I’m at the university Starbucks, so I know I better keep it simple. They have a very hard time maintaining their attention spans long enough to make drinks correctly there. You’re lucky if you get someone who actually reads the letters on the bottom of the cup, usually it’s like playing the coffee lottery. Sometimes you win, but usually you lose.

“I’ll have a green tea latte, please. With soy.”

She proceeds to write that down and then passes the cup to the bar. Now I cross my fingers and hope for the best.

An irrationally long period of time passes which I feel will never end. I stand at the end of the bar awaiting my drink with at least ten other saps. All of us have been sucked into the void that is this university Starbucks, and it’ll be a miracle if we get our drinks before we’re dead. I see seven or eight barely-past-their-teens employees giggling away like little school girls, oblivious to the drink orders piling up and doing NOTHING. I wonder how this place stays in business with employees who don’t do anything, and hate myself for continuing to return day after day. Following that I cry a little inside when I realise that another twenty minutes of my life has been frittered away here in coffee hell, and I imagine I must look like some sort of doll devoid of substance to the passers-by who still have lives. Pity me, humans, for my life no longer has meaning.

But finally the light at the tunnel, and the reason why I’m suckered into coming back– my drink is called and placed out for me.

I walk over like a hopeful squirrel, and am thoroughly disappointed when I stare into my cup and see that it has been made wrong, yet again. I’ve been presented with a cup of steamed milk without any green tea in it whatsoever.

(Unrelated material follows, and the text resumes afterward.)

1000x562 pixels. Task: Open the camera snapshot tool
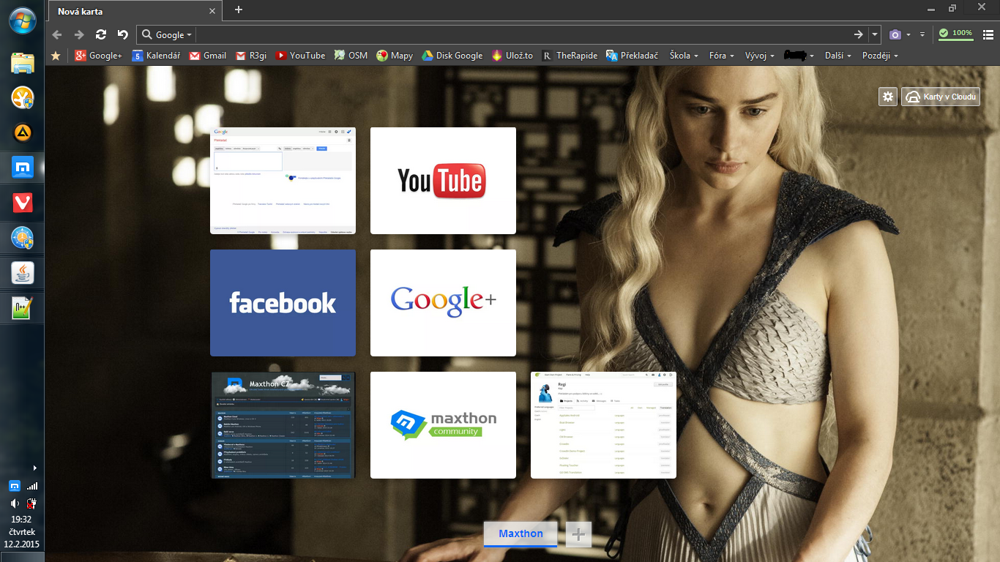click(x=895, y=34)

Sigh. I catch the attention of the barista who made my drink.

“I’m sorry, I ordered a green tea latte,” I say.

“That IS a green tea latte,” she replies in annoyance.

I let her tone pass, and continue.

“You forgot to put green tea in it, I’m afraid.”

“No I didn’t.”

“Yes, you did. This is just a cup of steamed soy milk.”

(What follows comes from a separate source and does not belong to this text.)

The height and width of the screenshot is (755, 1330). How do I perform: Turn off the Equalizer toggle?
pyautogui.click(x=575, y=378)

“Look, I know how I made the drink,” she says incredulous. “It’s a green tea.”

Fucking bullshit, I think.

“No, no” I say aloud, and rather irritated. “This drink would need to be a different colour to be correct. Green to be specific.”

Finally she takes the half second required to glance into my drink, and see despairingly that I’m right.

“Oh” she says simply. Not even an ounce of humour in her voice. “Well, what? You want me to remake it, I guess?”

You guess? Damn right you better remake that shit.

“Yes, if you don’t mind.”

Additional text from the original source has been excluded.